Tuesday, August 09, 2016

Vanderlei de Lima, who the lit Olympic cauldron to ignite the first Games in South America, is not a gold medalist. Nor a legendary Brazilian champion.
The Olympic creed states: "The important thing in life is not the triumph, but the fight; the essential thing is not to have won, but to have fought well."

At the 2004 Athens Olympics, a defrocked Irish priest infamously grabbed de Lima with about four miles left, taking him into a crowd along the route for a few seconds before a 53-year-old Athens salesman hopped over a barrier to help pull the intruder off de Lima.


But de Lima held on for the bronze medal, memorably blowing kisses in the final stretch and breaking into an airplane motion with his arms while deliberately swerving back and forth. He showed no disdain toward what had happened 20 minutes earlier.


“It was a moment of overcoming obstacles and of dreams coming true,” de Lima recalled in a 2008 NBC Olympics profile.
De Lima would be honored later that night at the medal ceremony before the Closing Ceremony.
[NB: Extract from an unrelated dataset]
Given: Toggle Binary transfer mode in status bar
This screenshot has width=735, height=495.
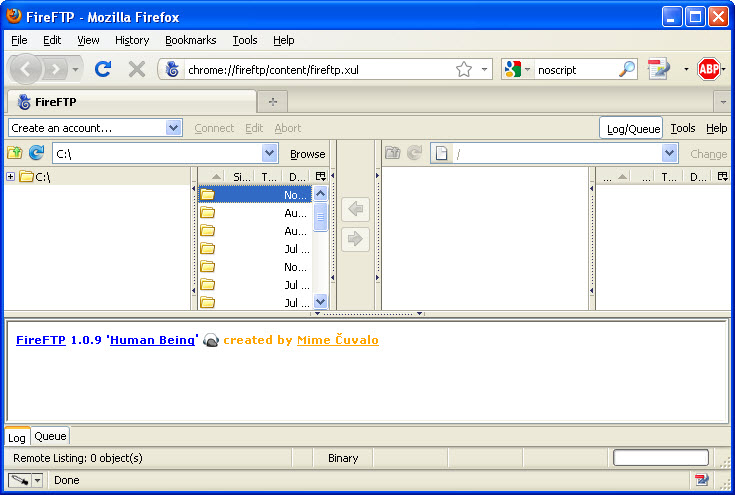Looking at the screenshot, I should (343, 458).
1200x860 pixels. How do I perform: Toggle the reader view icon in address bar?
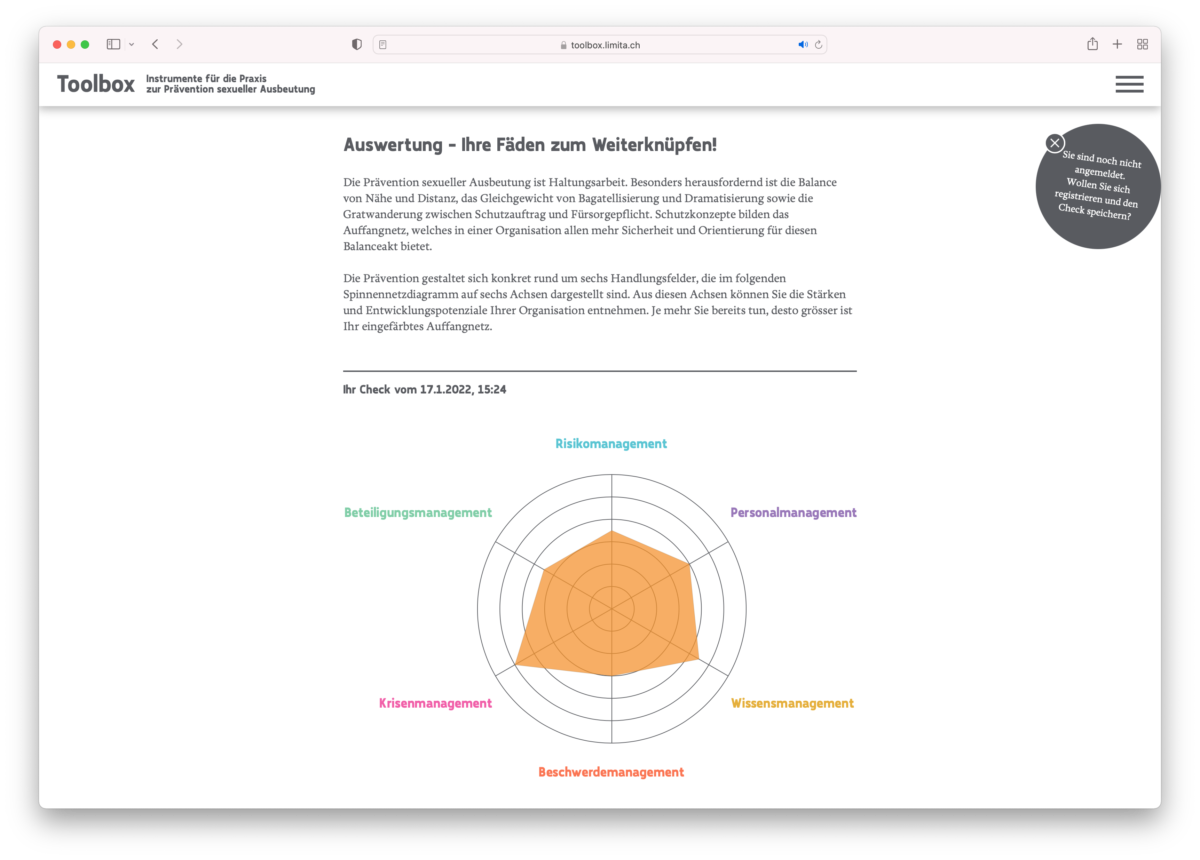pos(383,45)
In addition to his bronze, he was awarded the Pierre de Coubertin medal, named after the founder of the modern Olympics, for “exceptional demonstration of fair play and Olympic values.”
That medal is exponentially rarer than a gold medal – given on average less than once per Olympics since its creation in 1964.
And now de Lima is the first person to complete this triple – Olympic medal, Pierre de Coubertin medal and final torch bearer.